EXERCISE INPUTS:
────────────────

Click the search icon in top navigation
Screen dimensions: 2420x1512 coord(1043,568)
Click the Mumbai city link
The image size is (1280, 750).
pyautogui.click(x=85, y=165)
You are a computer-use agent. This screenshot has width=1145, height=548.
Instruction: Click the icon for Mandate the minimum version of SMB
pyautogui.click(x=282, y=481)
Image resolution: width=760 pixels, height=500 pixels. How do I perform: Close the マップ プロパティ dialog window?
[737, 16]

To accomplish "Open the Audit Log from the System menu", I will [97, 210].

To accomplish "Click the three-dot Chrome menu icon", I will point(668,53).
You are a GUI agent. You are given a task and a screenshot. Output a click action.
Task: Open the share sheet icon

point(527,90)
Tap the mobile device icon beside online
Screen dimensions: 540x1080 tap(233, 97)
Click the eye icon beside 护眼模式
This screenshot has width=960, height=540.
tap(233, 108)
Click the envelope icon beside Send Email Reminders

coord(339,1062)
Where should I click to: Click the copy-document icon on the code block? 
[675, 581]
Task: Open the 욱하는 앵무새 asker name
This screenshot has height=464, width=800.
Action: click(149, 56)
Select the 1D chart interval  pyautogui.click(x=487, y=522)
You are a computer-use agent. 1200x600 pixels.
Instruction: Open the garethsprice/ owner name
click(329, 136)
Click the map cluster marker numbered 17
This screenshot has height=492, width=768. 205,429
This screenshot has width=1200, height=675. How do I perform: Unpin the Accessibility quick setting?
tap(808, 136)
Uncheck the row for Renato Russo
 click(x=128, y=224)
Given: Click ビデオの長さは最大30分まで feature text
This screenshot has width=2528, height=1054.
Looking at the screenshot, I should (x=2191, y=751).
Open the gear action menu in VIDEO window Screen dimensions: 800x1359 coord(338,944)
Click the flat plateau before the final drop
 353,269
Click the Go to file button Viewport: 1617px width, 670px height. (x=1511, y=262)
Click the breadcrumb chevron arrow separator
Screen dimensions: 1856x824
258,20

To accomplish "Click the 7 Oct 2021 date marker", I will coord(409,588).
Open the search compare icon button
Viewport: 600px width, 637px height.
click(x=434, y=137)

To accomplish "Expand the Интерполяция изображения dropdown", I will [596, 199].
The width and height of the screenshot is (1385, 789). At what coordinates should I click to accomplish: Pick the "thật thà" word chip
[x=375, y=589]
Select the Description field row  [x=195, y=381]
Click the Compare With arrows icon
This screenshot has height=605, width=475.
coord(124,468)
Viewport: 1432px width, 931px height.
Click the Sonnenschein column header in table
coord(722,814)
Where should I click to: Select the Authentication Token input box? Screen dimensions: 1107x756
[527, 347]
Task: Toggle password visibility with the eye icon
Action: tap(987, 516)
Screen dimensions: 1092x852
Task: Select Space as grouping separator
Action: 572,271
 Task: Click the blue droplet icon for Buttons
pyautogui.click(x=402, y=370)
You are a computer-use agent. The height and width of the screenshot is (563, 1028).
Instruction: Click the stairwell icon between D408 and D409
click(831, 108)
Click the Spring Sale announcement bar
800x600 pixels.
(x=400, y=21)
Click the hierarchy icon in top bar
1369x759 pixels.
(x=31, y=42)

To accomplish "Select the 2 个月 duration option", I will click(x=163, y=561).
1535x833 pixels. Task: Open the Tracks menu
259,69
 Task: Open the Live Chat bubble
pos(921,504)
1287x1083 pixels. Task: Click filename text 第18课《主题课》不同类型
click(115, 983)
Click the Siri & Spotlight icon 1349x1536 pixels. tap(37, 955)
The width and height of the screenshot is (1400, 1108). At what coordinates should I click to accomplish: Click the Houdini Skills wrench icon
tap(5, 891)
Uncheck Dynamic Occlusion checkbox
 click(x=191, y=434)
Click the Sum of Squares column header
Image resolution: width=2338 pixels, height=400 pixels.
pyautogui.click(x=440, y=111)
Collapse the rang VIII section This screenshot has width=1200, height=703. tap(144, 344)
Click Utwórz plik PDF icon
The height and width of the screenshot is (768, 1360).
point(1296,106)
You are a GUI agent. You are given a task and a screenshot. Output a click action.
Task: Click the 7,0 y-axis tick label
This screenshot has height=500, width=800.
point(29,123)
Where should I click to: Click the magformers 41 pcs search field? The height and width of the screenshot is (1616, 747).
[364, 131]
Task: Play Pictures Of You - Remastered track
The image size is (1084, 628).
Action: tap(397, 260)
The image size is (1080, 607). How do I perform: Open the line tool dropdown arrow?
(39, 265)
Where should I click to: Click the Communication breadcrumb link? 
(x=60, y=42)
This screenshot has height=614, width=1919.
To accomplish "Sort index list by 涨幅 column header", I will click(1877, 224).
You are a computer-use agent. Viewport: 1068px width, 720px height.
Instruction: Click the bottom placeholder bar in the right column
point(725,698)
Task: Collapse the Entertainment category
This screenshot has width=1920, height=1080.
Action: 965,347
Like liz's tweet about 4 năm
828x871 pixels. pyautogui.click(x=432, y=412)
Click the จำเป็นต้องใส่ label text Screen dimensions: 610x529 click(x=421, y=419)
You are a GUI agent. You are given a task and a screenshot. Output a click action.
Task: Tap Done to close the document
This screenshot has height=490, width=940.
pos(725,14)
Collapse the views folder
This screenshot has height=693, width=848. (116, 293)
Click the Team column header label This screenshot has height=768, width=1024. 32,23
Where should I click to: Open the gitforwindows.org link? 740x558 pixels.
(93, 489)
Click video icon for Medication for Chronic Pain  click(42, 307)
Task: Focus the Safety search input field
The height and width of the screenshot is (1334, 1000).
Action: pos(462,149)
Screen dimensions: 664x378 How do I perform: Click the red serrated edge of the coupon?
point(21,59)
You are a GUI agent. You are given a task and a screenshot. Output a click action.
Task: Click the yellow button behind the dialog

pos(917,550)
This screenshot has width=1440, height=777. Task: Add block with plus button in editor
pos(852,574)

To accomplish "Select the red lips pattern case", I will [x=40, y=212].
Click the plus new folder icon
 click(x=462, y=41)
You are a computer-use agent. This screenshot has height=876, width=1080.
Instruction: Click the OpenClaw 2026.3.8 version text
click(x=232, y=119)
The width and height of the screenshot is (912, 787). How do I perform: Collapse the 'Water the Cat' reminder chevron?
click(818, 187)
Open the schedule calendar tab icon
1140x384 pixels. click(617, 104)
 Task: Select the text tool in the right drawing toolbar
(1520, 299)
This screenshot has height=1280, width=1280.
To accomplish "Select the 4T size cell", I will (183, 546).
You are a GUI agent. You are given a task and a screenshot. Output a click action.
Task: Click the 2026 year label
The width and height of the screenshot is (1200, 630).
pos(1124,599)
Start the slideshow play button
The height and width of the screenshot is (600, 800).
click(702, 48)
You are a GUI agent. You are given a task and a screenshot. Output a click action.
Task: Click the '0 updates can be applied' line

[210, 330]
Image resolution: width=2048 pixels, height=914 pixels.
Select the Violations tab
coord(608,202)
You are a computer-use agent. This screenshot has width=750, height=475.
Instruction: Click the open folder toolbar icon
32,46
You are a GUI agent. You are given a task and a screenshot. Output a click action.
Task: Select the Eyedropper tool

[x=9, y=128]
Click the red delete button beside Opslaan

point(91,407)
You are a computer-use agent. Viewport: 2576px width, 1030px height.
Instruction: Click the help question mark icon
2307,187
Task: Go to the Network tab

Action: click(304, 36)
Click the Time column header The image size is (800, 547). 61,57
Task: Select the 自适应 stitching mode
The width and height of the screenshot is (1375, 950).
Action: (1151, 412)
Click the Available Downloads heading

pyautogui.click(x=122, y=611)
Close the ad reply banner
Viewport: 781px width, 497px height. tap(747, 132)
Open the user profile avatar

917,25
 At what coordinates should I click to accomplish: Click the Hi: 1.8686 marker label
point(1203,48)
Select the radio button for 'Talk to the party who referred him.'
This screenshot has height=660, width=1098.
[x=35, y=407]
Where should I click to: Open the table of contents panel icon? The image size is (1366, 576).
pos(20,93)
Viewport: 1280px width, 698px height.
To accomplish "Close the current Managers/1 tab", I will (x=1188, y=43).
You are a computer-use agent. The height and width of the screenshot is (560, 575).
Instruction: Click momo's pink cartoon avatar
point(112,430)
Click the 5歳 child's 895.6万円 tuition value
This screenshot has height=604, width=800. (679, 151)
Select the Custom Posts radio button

────────────────

EXERCISE INSTRUCTIONS: What are the lines above that hold the string "computer"? Copy them.

EXERCISE OUTPUT:
You are a computer-use agent. This screenshot has width=1145, height=548.
You are a computer-use agent. 1200x600 pixels.
You are a computer-use agent. The height and width of the screenshot is (563, 1028).
You are a computer-use agent. Viewport: 1068px width, 720px height.
You are a computer-use agent. This screenshot has height=876, width=1080.
You are a computer-use agent. This screenshot has width=750, height=475.
You are a computer-use agent. Viewport: 2576px width, 1030px height.
You are a computer-use agent. The height and width of the screenshot is (560, 575).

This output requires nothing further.